*** DATA FOR REVIEW Section Begins ***

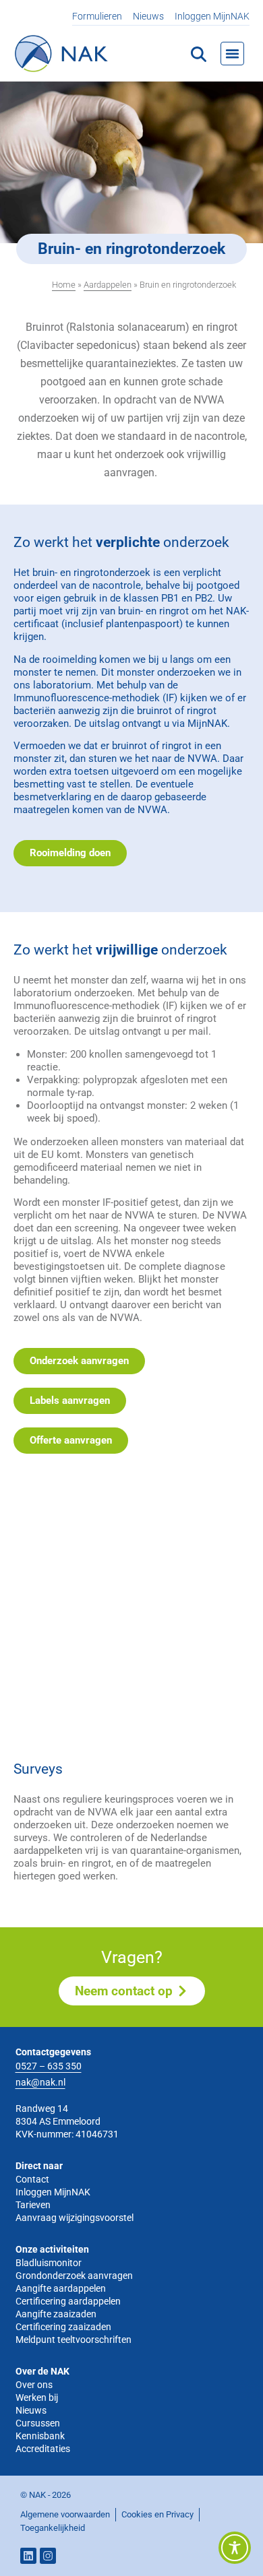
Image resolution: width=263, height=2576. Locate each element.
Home (64, 285)
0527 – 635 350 (49, 2066)
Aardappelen (108, 285)
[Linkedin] (28, 2556)
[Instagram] (48, 2556)
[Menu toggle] (232, 53)
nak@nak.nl (40, 2082)
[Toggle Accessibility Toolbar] (235, 2548)
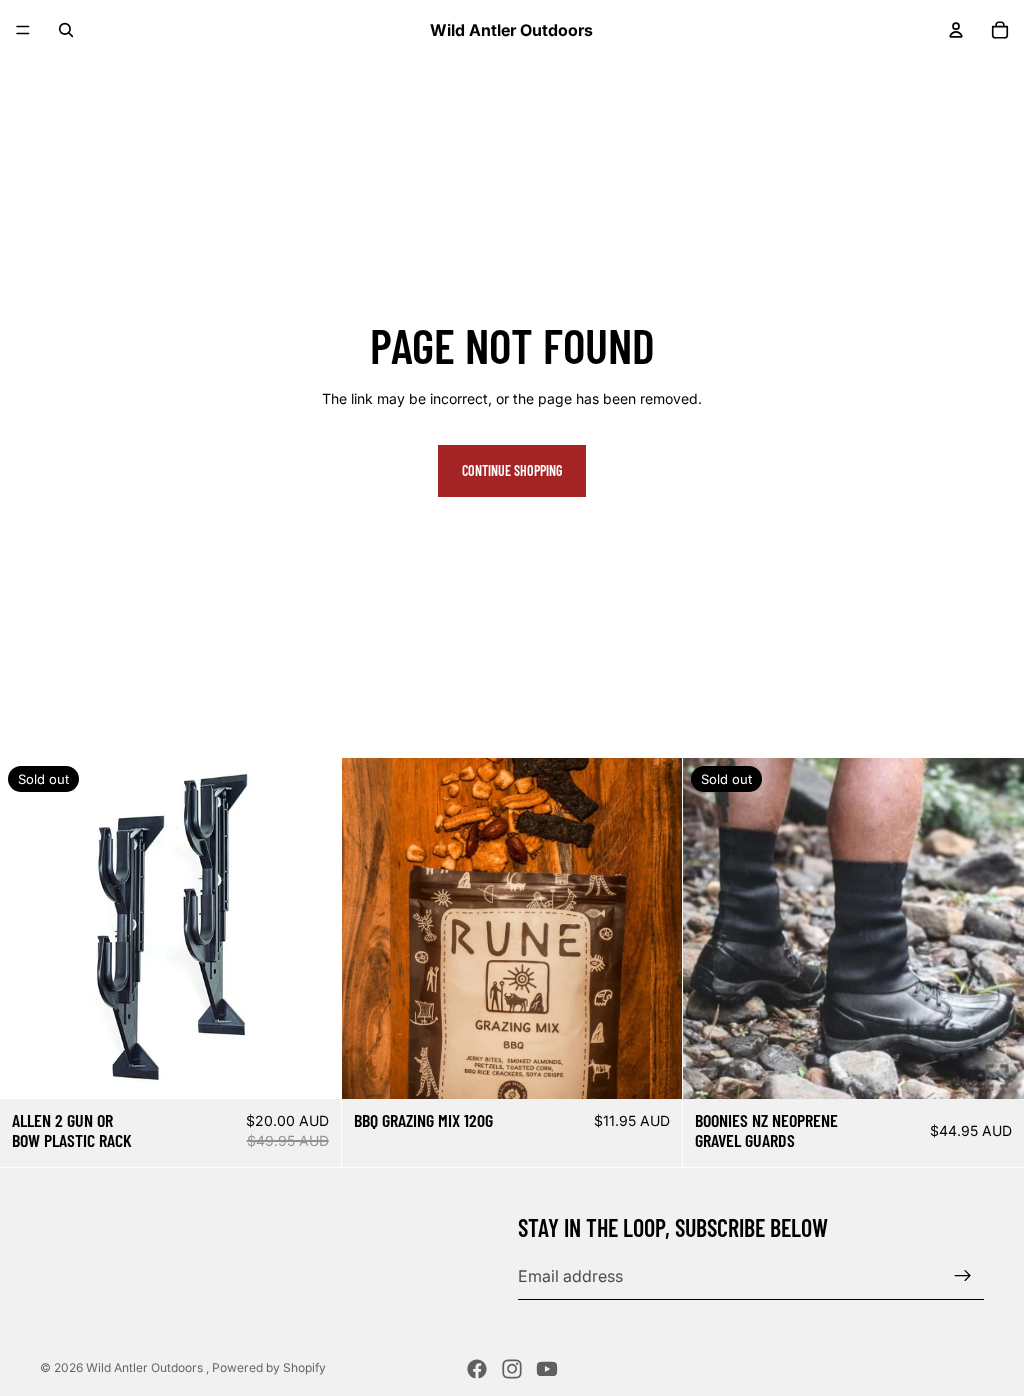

*** DATA FOR REVIEW Section Ends ***

*THE PROBLEM*:
These entries are to be printed again word for word, except for the pictures.

*RESULT FOR THIS TASK*:
Image resolution: width=263, height=2576. Locate each element.
Home (64, 285)
0527 – 635 350 (49, 2066)
Aardappelen (108, 285)
[Linkedin] (28, 2556)
[Instagram] (48, 2556)
[Menu toggle] (232, 53)
nak@nak.nl (40, 2082)
[Toggle Accessibility Toolbar] (235, 2548)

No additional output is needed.